Still, Jordan had a very solid rookie season with the Clippers, who believe he could be a Tyson Chandler-esque player in the league.
Mullens' so-so play, along with some questions about his background and character, seem to be having the same effect on his draft stock. But a number of teams are now double-checking to make sure they don't let someone with his talent slip through their fingers. In a draft devoid of bigs, it's hard to imagine that Mullens, who stands 7-1 and is a very good athlete, slips as hard as Jordan did. However, his stock is very much up in the air.
"You watch him in the combine and it's pretty easy to fall in love," one GM said. "There are a lot of raw tools there to work with. But in the interview you get the sense that it's going to be a project. I think he's a good kid, but he's got issues to work through."
Mullens got pretty mixed reviews from his interview process, with one GM saying "He's better than you think," and another one saying "This kid doesn't get it, and I don't think he's going to get it."
• Pittsburgh's DeJuan Blair wowed a lot of people with his improved physique on the first day of camp.
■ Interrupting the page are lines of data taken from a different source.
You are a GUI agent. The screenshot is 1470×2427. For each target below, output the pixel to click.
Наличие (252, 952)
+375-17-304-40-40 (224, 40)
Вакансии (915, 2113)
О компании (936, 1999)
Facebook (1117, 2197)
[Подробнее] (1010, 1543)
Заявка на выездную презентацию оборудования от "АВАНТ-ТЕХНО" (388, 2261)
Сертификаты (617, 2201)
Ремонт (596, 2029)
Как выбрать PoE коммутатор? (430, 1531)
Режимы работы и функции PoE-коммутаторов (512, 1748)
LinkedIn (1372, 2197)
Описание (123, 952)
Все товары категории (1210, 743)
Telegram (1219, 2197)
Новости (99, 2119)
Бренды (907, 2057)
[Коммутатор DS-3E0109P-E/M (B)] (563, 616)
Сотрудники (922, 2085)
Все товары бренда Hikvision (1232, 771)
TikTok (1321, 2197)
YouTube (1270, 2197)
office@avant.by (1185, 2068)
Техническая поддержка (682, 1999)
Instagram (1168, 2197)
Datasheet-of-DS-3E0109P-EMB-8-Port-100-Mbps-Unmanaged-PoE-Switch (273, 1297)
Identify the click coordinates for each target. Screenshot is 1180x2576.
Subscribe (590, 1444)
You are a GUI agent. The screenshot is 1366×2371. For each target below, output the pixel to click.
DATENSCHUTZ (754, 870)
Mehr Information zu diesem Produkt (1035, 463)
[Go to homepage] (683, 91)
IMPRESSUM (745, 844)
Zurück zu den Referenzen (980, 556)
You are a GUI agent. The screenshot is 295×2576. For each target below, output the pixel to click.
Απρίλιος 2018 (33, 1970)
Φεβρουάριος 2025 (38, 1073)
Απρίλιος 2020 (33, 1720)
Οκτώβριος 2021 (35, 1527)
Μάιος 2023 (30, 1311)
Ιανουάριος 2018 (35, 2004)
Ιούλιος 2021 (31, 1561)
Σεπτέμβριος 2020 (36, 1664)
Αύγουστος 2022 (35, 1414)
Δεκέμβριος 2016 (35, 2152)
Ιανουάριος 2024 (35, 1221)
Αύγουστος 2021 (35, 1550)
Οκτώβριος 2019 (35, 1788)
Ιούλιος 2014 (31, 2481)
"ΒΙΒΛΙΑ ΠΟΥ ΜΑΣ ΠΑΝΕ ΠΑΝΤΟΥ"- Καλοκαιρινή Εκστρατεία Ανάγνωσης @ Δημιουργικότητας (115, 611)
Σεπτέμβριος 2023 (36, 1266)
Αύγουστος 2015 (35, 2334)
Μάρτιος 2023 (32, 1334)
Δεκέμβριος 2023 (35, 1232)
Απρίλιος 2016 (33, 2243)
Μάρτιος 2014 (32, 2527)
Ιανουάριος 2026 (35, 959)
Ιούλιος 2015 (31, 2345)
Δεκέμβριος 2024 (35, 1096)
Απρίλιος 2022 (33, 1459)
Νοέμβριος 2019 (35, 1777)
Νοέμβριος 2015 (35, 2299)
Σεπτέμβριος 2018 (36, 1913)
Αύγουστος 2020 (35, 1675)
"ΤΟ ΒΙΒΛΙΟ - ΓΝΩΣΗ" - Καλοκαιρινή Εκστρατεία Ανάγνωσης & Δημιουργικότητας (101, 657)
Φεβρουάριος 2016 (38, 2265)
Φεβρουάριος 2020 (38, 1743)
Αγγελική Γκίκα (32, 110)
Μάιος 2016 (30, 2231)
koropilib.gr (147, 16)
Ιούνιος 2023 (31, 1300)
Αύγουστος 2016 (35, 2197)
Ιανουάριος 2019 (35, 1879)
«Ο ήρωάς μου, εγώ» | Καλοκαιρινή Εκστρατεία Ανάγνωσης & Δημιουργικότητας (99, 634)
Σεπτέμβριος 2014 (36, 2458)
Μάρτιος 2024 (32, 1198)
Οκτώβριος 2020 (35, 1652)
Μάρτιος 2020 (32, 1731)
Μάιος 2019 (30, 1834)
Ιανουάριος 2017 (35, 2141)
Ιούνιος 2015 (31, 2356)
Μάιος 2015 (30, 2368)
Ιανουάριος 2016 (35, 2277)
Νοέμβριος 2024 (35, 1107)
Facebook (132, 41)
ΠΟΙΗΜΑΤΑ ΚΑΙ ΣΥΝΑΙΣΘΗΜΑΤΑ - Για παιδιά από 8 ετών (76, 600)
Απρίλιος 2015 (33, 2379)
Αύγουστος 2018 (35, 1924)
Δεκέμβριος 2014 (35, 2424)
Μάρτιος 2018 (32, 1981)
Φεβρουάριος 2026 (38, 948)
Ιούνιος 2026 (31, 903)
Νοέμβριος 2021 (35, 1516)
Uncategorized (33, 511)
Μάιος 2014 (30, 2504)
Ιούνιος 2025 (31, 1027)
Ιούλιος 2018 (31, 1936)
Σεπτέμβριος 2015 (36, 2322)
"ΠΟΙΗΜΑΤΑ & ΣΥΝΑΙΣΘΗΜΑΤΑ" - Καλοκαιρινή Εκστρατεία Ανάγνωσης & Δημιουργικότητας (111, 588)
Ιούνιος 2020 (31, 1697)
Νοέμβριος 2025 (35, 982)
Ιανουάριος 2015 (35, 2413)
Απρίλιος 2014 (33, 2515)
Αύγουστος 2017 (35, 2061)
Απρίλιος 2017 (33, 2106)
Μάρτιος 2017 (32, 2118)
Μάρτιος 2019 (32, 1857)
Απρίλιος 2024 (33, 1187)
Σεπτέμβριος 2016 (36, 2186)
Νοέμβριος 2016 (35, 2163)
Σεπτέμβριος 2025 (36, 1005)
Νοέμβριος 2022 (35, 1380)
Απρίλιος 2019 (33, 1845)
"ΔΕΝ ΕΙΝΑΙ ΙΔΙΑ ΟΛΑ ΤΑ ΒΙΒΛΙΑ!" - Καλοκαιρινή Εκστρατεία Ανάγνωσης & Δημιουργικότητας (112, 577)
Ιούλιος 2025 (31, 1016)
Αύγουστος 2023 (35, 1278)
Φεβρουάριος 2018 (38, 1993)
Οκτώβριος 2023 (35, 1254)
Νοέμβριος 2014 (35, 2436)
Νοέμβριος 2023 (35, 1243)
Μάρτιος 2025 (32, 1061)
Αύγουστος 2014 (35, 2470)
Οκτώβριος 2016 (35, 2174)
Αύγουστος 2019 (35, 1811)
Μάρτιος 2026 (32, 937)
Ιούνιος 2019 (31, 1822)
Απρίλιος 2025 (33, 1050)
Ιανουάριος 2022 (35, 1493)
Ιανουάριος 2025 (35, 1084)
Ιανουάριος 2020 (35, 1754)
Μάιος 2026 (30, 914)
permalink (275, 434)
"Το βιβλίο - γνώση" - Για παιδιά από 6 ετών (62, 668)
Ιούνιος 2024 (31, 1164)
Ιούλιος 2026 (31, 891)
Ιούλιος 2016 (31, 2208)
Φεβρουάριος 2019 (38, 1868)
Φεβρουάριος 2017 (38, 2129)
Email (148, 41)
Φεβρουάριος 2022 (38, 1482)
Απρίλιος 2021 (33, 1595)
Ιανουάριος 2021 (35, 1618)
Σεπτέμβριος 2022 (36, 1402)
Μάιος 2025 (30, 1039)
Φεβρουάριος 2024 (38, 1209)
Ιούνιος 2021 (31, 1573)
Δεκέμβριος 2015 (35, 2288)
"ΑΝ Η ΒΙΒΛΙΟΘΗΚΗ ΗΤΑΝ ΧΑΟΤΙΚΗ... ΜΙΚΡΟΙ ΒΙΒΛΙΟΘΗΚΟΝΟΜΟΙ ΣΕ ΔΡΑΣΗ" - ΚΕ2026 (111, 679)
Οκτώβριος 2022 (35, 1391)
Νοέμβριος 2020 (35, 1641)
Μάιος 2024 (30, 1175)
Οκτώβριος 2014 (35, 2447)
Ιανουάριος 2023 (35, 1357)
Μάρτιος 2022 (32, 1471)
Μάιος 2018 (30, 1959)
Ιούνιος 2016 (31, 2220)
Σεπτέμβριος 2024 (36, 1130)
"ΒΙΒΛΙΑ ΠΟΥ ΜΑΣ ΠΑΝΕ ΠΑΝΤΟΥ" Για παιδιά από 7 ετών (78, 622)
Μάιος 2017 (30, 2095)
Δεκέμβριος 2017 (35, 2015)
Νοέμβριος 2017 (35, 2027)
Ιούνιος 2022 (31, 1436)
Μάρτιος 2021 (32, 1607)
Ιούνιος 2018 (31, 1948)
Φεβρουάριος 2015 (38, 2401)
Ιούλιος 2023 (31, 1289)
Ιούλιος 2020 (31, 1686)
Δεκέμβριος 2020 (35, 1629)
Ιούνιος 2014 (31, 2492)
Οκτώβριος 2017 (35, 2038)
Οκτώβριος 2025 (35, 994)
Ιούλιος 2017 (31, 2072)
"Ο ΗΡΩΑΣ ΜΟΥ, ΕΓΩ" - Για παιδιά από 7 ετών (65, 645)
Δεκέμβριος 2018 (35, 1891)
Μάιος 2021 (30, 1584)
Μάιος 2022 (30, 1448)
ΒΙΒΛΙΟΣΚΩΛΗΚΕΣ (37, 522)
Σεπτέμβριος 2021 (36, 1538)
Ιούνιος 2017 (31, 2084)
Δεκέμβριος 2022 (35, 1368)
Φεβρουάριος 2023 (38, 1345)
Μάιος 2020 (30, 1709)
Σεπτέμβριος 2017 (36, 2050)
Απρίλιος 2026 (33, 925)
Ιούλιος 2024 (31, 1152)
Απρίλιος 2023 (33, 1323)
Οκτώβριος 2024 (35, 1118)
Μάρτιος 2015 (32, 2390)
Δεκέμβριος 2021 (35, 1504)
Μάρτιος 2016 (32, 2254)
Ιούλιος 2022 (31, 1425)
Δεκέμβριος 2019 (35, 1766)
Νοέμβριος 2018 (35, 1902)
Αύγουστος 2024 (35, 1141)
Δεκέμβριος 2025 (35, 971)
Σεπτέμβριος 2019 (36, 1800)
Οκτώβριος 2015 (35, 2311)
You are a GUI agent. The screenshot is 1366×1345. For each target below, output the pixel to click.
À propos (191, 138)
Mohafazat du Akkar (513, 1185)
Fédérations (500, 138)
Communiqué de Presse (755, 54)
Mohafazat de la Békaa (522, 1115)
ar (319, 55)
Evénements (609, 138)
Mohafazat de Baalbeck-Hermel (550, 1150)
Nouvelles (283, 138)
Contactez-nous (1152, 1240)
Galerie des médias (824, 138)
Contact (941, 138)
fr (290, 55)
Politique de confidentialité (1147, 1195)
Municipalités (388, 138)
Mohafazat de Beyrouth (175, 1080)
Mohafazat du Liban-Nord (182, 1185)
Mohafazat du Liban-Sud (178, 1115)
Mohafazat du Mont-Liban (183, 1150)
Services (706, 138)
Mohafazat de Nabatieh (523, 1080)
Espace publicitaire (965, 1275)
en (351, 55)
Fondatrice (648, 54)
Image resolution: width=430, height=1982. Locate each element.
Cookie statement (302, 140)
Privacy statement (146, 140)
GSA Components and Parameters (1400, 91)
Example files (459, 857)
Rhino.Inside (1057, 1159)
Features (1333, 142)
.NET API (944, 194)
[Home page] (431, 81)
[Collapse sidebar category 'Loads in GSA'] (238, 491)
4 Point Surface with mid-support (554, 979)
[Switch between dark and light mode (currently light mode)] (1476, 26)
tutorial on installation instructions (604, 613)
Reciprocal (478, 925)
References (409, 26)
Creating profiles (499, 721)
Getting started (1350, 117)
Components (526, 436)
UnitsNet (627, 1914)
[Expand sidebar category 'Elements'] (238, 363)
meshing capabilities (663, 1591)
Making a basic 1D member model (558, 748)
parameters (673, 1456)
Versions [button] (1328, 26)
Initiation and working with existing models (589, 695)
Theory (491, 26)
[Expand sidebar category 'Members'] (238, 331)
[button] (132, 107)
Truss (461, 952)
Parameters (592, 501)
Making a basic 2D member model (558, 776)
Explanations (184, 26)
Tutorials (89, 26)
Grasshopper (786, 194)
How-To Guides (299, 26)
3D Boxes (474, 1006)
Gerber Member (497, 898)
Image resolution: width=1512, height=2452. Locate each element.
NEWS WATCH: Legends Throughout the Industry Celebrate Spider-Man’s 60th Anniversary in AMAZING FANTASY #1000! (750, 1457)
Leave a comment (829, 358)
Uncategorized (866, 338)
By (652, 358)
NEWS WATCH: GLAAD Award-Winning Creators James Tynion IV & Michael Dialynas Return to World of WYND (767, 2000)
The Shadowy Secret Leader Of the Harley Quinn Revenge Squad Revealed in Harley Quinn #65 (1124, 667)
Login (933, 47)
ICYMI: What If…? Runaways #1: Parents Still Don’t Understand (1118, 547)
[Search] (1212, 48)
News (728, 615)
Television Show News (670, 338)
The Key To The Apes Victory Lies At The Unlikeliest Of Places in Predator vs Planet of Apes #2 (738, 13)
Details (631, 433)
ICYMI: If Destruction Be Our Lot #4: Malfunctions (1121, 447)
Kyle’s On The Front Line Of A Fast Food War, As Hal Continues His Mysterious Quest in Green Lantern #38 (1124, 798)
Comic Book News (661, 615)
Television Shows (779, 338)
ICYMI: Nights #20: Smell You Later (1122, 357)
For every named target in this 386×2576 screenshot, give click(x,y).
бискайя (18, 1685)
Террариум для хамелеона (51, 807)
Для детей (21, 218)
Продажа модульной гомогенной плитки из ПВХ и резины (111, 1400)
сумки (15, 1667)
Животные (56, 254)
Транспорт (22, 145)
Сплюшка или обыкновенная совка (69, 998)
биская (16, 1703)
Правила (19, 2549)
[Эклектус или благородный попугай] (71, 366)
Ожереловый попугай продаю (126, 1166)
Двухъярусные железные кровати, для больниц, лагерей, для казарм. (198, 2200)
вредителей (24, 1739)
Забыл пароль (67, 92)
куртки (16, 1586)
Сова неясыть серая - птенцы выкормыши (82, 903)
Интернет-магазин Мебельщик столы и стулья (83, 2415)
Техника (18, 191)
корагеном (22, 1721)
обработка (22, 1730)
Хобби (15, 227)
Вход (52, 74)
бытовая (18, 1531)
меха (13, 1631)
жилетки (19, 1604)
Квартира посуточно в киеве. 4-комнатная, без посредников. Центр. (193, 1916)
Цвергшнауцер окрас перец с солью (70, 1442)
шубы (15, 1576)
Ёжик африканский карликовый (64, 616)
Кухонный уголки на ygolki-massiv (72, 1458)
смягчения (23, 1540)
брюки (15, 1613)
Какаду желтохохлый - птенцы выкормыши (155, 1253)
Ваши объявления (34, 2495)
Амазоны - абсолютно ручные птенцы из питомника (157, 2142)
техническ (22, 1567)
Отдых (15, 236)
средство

But one GM scolded Blair in the interviews for the way he was jogging up and down the floor the first day.
"It does you no good to lose all that weight and still play like you're fat," the GM told Blair.
Blair took the constructive criticism to heart and raced like a guard through the second day of workouts.
• Speaking of bigs, Arizona State's Jeff Pendergraph received quite a bit of love from GMs. He measured out at a solid 6-10 and 240 pounds and showed a solid offensive game in the drills.
A number of teams I spoke with said they thought he was a lock for the first round. He hasn't been in our first two mock drafts, but that might change Tuesday.
• USC's Taj Gibson also got some buzz from the camp. Not only did he show a pretty polished inside-outside game, he had terrific measurements -- he was 6-10 in shoes and had a whopping 7-foot-4 wingspan and an impressive 9-foot-1 standing reach. With so few quality bigs in the draft, it's not impossible that Gibson finds his way into the first round as well.
• Finally, Miami's Jack McClinton wants a do-over in the measurements. He measured under 6 feet in socks and just a little under 6-1 in shoes, which were essentially the same measurements as Syracuse's Jonny Flynn. However, McClinton insisted to me that he's an inch taller than Flynn.
I think he's right. He went up to Flynn, they stood back-to-back and McClinton definitely looked taller. Either McClinton hunched in the measurement or Flynn stood on his tippy-toes.